Wenn das tatsächlich so sein sollte, dann ist absolute Freiheit eine Illusion. Und jeder, der meint, es könnte ohne Folgen jederzeit tun und lassen, was er sollte, hat nur noch nicht den Punkt erreicht, an dem der Preis für seine Entscheidung eingefordert wird.
Vielleicht macht ein Blick auf unsere Naturkreisläufe das anschaulicher. Da sind wir ja immer wieder dabei, zu entdecken, welchen Preis wir für bestimmte Eingriffe in unsere Schöpfung zahlen. Da waren vor Jahrzehnten die gerodeten Berghänge als Phänomen lukrativer Holzvermarktung, bis man erkannte, welchen Preis man dafür zahlen musste: Lawinen und Muren verschütteten Dörfern an den von Bäumen ungeschützten Steilhängen.
Der Ausstoß von Schadstoffen der Fabriken sah man nie als ernstes Problem, an, bis man im Fichtelgebirge keine Nadeln mehr an den Bäumen hatte und die Kinder mit Pseudo-Krupp im Bett röchelten.
Liebe Gemeinde,
unser Handeln und Entscheiden hat immer Voraussetzungen und Folgen. Und davon können wir uns nicht lösen. Was wir Freiheit nennen, geschieht im Rahmen dieses unsichtbaren Regelwerks.
Die Frage, ob es eine gute Idee ist, als Christ zu leben, kann man auch in dieser Perspektive betrachten. Zumindest hat das Paulus schon in seinem Brief an die Gemeinde in Rom getan. Anscheinend stand die Überlegung im Raum: „Warum soll ich Christ werden, und damit alle möglichen Einschränkungen meiner Freiheit in Kauf nehmen? Ich liebe doch meine Freiheit!“
Ich lese vor, wie der Apostel Paulus diese Frage beantwortet:
Predigttext:
Weil ihr das so schwer verstehen könnt, will ich es euch an einem bekannten Beispiel deutlich machen, dem Sklavendienst: Früher habt ihr der Zügellosigkeit und dem Unrecht wie Sklaven gedient. Jetzt aber sollt ihr uneingeschränkt Gott dienen; lebt so, wie es ihm gefällt, denn ihr gehört zu ihm!
20 Als Sklaven der Sünde wart ihr zwar frei, allerdings nur vom Guten.

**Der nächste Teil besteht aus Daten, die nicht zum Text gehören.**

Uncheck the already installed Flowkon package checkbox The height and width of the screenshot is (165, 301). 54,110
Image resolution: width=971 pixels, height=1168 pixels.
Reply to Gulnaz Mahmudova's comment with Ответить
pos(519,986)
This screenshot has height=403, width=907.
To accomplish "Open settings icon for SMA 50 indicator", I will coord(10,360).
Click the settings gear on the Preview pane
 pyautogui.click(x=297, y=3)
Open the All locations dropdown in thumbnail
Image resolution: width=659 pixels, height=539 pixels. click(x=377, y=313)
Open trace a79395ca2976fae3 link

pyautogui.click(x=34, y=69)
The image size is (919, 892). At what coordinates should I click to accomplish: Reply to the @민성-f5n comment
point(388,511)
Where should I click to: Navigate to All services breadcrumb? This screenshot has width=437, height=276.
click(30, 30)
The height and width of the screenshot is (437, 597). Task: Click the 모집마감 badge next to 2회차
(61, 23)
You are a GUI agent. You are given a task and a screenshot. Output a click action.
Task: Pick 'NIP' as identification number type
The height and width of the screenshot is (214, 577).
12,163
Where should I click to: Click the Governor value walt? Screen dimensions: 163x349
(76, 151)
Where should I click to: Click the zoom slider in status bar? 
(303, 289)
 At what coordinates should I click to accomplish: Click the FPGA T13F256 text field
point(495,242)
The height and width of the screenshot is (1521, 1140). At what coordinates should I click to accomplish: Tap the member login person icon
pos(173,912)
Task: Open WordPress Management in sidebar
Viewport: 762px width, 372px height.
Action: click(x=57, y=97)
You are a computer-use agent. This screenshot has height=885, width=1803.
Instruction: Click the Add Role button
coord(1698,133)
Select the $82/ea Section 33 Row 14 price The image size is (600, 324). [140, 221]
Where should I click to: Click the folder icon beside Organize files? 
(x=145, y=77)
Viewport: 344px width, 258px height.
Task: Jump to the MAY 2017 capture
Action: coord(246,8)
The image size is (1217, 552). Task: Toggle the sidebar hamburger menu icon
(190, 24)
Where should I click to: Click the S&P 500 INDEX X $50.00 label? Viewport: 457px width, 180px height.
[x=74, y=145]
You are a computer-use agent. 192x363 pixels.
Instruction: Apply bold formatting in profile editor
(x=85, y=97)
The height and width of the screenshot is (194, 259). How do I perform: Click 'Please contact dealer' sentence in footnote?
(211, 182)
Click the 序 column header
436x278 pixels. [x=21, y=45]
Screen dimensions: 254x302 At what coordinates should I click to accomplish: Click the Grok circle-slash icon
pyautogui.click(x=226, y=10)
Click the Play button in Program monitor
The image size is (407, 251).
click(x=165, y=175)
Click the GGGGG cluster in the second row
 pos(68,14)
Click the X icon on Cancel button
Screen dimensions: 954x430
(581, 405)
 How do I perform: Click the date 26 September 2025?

21 Und was kam dabei heraus? Bei dem Gedanken daran könnt ihr euch heute nur schämen, denn ihr hattet dafür nichts anderes als den Tod verdient.
22 Aber jetzt seid ihr frei von der Sünde und dient Gott als seine Knechte. Ihr gehört zu ihm und tut, was ihm gefällt, und schließlich schenkt er euch das ewige Leben.
23 Denn die Sünde wird mit dem Tod bezahlt. Gott aber schenkt uns in der Gemeinschaft mit Jesus Christus, unserem Herrn, ewiges Leben.
Römer 6, 19-23, Übersetzung: Hoffnung für alle
Wir sind Sklaven, sagt Paulus. So oder so. Als Christ genauso wie als Nichtchrist. Freiheit ist auch für ihn eine Illusion. Irgendeiner hat uns immer am Wickel.
Er sagt: Wer meint, ohne Begrenzungen jederzeit seinen Bedürfnisse, seinen Sehnsüchten frei nachzugehen zu können, der belügt sich selbst. Denn der ist dann schon längst ein Sklave seines Lustprinzips, und gar nicht mehr frei. Das leuchtet mir ein:
Wenn ich mich nicht mehr ruhig daheim hinsetzen kann, weil ich meine, ich verpasse da draußen auf der Piste irgendetwas Cooles.
Wenn ich mein Smartphone keine 2 Stunden in der Tasche lassen kann, weil ich Angst habe, irgend eine Nachricht auf WhatsApp zu verpassen.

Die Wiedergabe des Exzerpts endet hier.